The first global journey, of course, was led by Ferdinand Magellan and completed by Juan Sebastián Elcano in 1522. To mark the historical accomplishment (that proved that the world is not flat), a Spanish-made animated film, “Elcano and Magellan,” has been released for the 500th anniversary of that voyage. The trailer looks good, giving us a glimpse of the adventure of the explorers and a bit of love story between Elcano and a made-up character, Samar. Since it is created from the Spanish perspective, the protagonists are the two main characters, with villains that include Lapu-Lapu. It is the inclusion of the latter that has caused an uproar in the Philippines. Lapu-Lapu, a villain? No way, Jose!
The filmmakers must have had difficulty on how to present the Battle of Mactan, which saw the demise of Magellan, without igniting the cultural sensitivity of Filipinos towards the encounter. Out of curiosity, I’d want to view the movie, if only to see how the director managed to make the bloody encounter “child-friendly.”
If there are those who find the twisting of historical facts in “Elcano and Magellan offensive,” they should be. It may be the same reaction from European viewers, if they’ve seen films about Lapu-Lapu (Lamberto Avellana’s epic in 1955 and that of 2002 starring Lito Lapid) where Magellan is the antagonist. If there was a genius of a filmmaker who told of two perspectives of one battle, this was Clint Eastwood who directed “Flags of Our Fathers” (the American experience) and “Letters from Iwo Jima” (the Japanese perspective). Maybe, some producer will do the same for the Battle of Mactan.

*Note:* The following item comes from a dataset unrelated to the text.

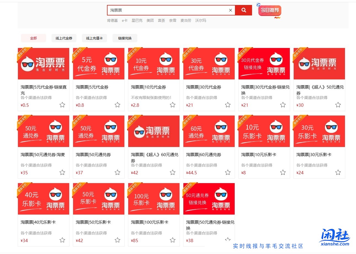
Task: Open the 淘票票|50元乐影卡 product thumbnail
Action: [x=98, y=199]
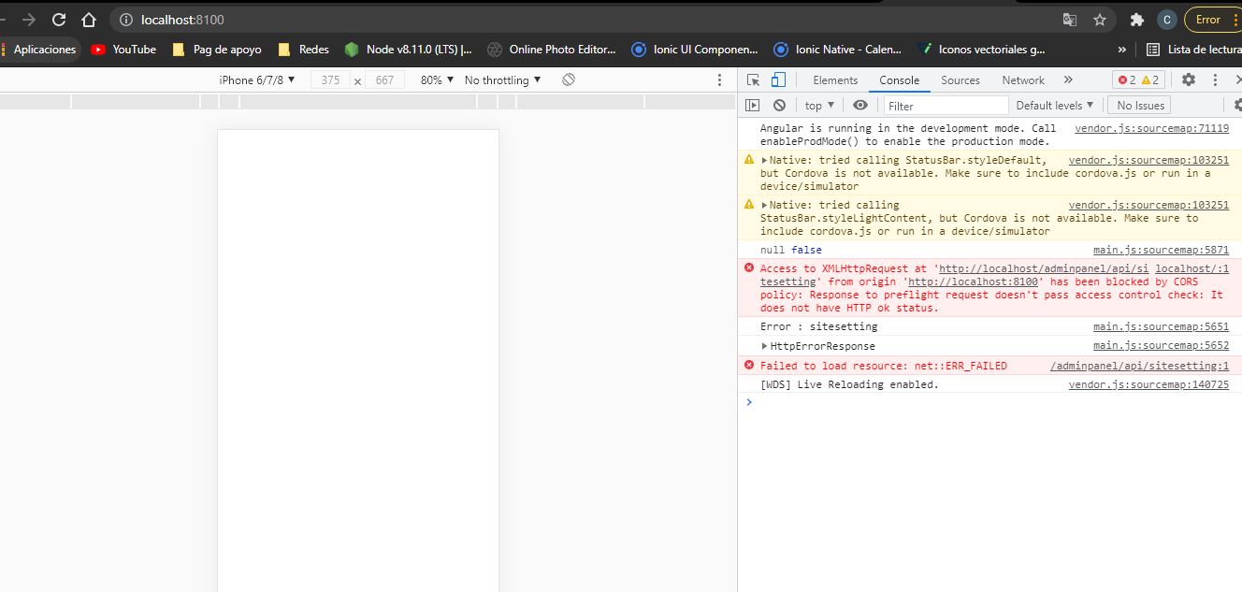
Task: Open the Default levels dropdown
Action: [x=1054, y=106]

The controversy brought about by the film “Elcano and Magellan,” in a way, can be seen positively—as bringing global media attention to the quincentennial celebration of the arrival of Christianity and the Sto. Niño in the Philippines.
Archbishop Gabriele Caccia, the papal nuncio of the Vatican to the Philippines, in his homily, said, “The Sto. Niño also reminds us of our call to spread Christ throughout the world.” Five hundred years ago, Magellan brought Christianity to the Philippines; now Filipinos are all over the globe spreading the faith in a world that prefers to ignore God.